Genotype-phenotype correlation in Iranian retinal hemangioblastoma patients and genetic diagnosis algorithm for Von Hippel-Lindau disease.

Abstract

Analyzing Von Hippel-Lindau (VHL) variants and their correlation with phenotypes provides valuable insights into the genetic underpinnings of the disease. Among the most common mutations observed in these patients were missense (MS) mutations, followed by large deletions, and protein-truncating mutations (PTM). Notably, mutation sites in exon 3 (α domain) were more prevalent compared to other sites (65% vs. 35%). Splice site mutations were identified as high-risk mutations, while mutation c.467A>G was categorized as low-risk.

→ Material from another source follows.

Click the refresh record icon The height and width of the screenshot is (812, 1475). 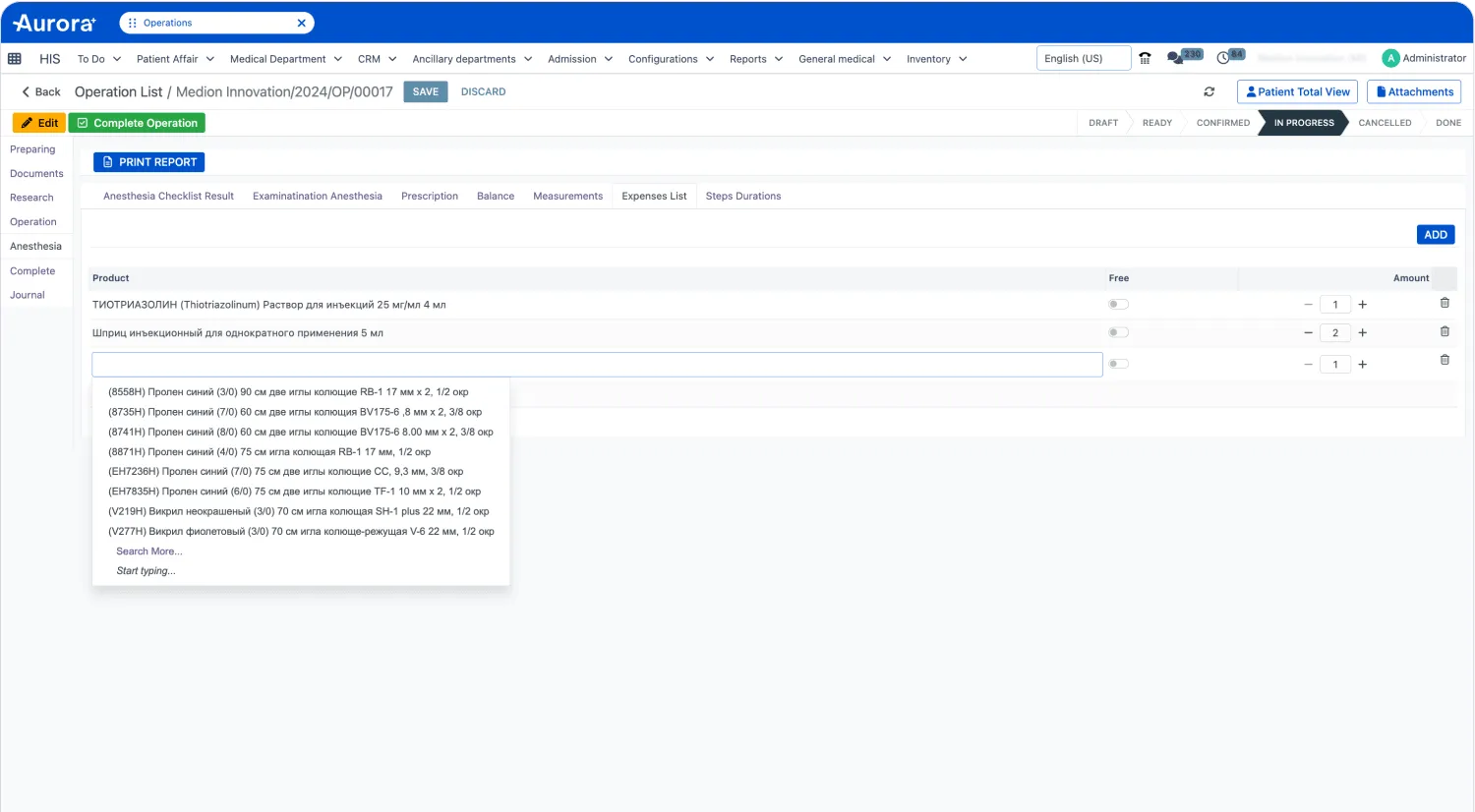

After grouping the mutations into MS and Non-Missense (NMS) categories and analyzing mutation locations, statistical analysis revealed that RH patients with MS mutations had a 0.2 times lower likelihood of developing central nervous system hemangioblastoma (CHB) compared to those with NMS mutations. Additionally, the probability of MS mutations occurring in the superior, infratemporal, and temporal regions was 0.5 times lower than NMS mutations. For studying VHL mutations in the Iranian population, it is recommended to prioritize the examination of exon 3, followed by exon 1, and then exon 2.